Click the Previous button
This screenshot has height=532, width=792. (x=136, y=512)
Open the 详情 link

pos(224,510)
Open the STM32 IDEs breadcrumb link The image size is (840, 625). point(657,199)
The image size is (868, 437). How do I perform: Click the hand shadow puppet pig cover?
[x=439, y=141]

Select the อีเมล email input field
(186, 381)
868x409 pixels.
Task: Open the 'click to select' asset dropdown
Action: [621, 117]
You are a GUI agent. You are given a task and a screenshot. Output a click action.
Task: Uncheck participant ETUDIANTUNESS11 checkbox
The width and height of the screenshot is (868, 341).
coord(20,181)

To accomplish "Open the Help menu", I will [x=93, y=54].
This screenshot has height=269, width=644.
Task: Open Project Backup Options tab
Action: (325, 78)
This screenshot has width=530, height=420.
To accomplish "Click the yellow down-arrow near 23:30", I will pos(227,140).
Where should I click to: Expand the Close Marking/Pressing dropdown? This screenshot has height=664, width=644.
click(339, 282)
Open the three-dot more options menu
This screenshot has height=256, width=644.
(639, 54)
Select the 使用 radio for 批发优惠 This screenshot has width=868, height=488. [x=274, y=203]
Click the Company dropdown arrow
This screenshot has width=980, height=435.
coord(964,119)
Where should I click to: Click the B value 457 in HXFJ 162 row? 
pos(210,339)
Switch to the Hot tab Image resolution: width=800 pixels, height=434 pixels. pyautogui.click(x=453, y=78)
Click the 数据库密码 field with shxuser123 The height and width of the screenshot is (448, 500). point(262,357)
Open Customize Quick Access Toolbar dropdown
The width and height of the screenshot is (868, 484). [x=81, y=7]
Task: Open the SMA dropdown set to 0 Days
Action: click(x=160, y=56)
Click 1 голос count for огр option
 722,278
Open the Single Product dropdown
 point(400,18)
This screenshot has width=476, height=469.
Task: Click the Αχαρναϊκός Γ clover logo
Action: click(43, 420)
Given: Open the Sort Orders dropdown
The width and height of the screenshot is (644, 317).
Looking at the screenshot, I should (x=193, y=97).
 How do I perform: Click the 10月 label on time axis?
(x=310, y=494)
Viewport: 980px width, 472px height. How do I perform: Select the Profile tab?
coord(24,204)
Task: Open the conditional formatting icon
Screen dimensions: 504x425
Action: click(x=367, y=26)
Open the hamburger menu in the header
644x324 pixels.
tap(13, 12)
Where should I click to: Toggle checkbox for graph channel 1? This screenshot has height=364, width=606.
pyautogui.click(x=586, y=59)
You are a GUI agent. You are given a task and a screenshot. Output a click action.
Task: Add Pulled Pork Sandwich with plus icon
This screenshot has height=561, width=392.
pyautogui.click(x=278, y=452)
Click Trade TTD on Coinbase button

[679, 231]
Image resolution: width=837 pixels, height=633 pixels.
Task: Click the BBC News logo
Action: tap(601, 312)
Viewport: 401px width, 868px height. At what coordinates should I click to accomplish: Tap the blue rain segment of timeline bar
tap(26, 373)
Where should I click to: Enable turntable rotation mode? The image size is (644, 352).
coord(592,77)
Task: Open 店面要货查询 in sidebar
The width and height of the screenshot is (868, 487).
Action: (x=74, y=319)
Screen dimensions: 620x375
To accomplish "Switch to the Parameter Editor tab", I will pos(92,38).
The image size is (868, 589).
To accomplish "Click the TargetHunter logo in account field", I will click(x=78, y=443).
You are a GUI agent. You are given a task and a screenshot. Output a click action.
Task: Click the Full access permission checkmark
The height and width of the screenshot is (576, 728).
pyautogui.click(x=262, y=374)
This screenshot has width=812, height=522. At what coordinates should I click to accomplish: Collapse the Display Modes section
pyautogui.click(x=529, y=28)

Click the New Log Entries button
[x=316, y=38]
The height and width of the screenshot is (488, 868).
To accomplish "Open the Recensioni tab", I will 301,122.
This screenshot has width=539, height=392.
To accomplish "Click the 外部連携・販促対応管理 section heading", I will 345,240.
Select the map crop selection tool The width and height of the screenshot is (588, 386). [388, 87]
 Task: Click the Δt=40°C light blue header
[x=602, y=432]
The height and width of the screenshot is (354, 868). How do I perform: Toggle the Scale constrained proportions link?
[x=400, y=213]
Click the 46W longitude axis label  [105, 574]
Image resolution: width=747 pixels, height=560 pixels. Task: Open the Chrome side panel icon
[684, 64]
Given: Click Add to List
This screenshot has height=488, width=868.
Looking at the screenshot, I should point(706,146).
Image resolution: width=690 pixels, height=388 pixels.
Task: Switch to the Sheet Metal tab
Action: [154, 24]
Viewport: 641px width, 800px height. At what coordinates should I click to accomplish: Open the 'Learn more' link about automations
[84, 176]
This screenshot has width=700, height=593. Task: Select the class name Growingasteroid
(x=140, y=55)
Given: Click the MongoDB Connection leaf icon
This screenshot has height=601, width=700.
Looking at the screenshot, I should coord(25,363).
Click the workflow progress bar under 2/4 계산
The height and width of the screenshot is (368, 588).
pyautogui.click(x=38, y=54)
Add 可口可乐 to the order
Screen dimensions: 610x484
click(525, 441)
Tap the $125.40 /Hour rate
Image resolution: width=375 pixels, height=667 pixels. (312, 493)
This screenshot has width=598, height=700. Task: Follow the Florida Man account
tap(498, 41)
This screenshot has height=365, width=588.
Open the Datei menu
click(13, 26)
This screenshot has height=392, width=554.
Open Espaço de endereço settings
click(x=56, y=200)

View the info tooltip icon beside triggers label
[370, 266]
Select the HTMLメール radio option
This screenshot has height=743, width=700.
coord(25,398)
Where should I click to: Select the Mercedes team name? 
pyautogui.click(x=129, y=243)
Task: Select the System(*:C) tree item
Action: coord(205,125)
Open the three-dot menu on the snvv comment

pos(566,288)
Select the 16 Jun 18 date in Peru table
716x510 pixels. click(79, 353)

EXERCISE PROMPT - Go line by line through the data and copy any that contain "with".

ANSWER TO THIS PROBLEM -
Click the 数据库密码 field with shxuser123 The height and width of the screenshot is (448, 500). point(262,357)
Task: Add Pulled Pork Sandwich with plus icon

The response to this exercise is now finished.